Though clinginess doesn’t always indicate that a child is insecure, parents should be aware that separation anxiety can be a sign of social anxiety in toddlers (i.e., the child doesn’t feel comfortable around strangers). In older children, clinginess often arises in response to stress. Kids may become clingy when they’re going through a major life change, such as attending school for the first time, experiencing the arrival of a sibling, or moving to a new home. Usually, this separation anxiety abates naturally as the child adjusts to his new situation.
Other factors that may influence a child’s predisposition toward clinginess include:
- Temperament. Introverted kids and sensitive, emotional kids are more likely to react strongly to temporary separation.
- Environment. Children who live in high-conflict homes experience heightened levels of anxiety, which may result in clinginess. Even in homes where conflict isn’t an issue, kids can become anxious about separation when they pick up that their parents are stressed. If you’re going through a challenging period at work, for example, your child might hover by your side more than usual.

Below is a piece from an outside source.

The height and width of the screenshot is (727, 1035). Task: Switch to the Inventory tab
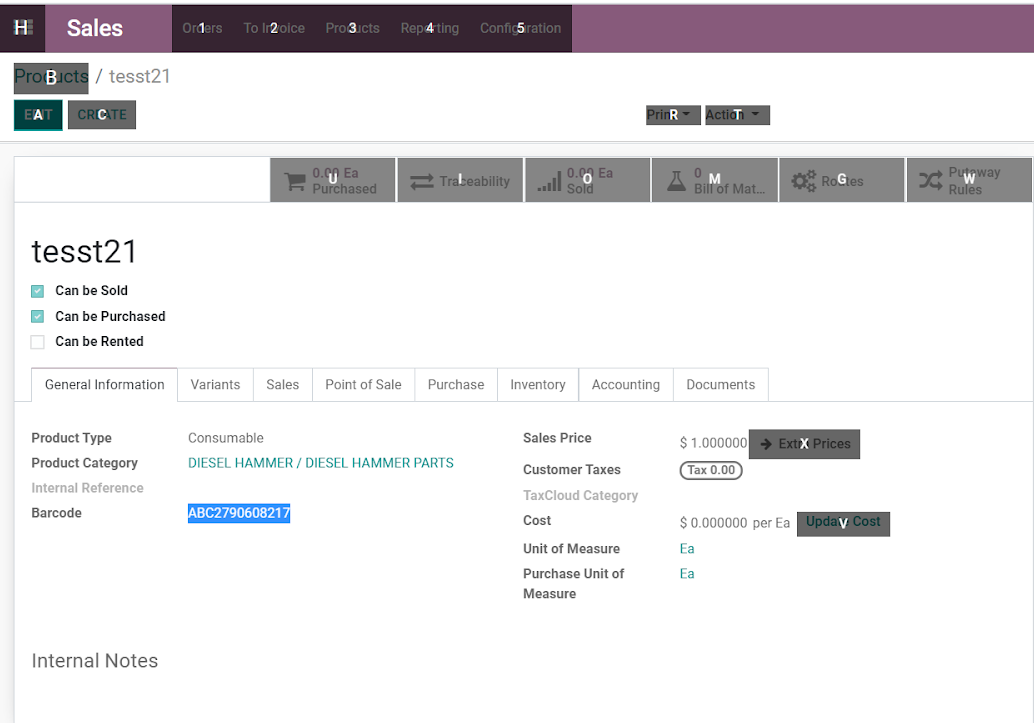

How to Help a Clingy Child Become More Independent
Clingy kids, like all children, need parental support. If you’re parenting a clingy child, don’t force him to navigate situations independently when he doesn’t feel safe enough to do so. Instead, help your child get used to new situations slowly. If your child is anxious about starting school, for example, you should start by discussing the situation with him. Let him ask questions about school until he’s satisfied that he understands all of the variables involved. Then, you should come up with a plan: You might start by visiting the school with him regularly in the weeks leading up to his first day. During his first day at school, you could offer to stay somewhere nearby. That way, your child will know you’re not far away if he needs you. Permitting kids to take “baby steps” in this manner can be very helpful if their clingy behaviour is related to anxiety.
Validating your child’s emotions is also vitally important: When your child expresses his feelings of attachment, don’t dismiss them or attempt to talk him out of feeling the way he does. Minimizing your child’s feelings will make him question himself, which will only fuel any insecurities he has. Acknowledging your child’s feelings and letting him know they’re acceptable, on the other hand, will help him process and release his emotions. Once your child gets to the root of why he feels the way he does, he’ll probably slowly gain control over his strong emotions.
As a parent, you’ll also need to serve as your child’s role model for how to handle unfamiliar and intimidating situations. Stay calm when you enter a new environment, such as a new school, with your child. Don’t affirm his anxiety with your own stress or anxiety. You should take a moment to assure your child that you’re confident in his ability to manage the situation, too.
Most clingy children gradually overcome their feelings of separation anxiety when they’re provided with guidance and accommodation. Clinginess is usually only considered a problem when anxiety management techniques fail, or when a child’s clingy behaviour is so extreme that it prevents him from engaging in age-appropriate activities, like attending school. If your child’s separation anxiety interferes with his ability to live a normal life for longer than a few weeks, you should consider talking to a mental health professional. A family therapist can help your child process his difficult emotions and identify any deeper issues that may be present. With the right behaviour modification strategies, most kids can achieve healthy independence by adolescence.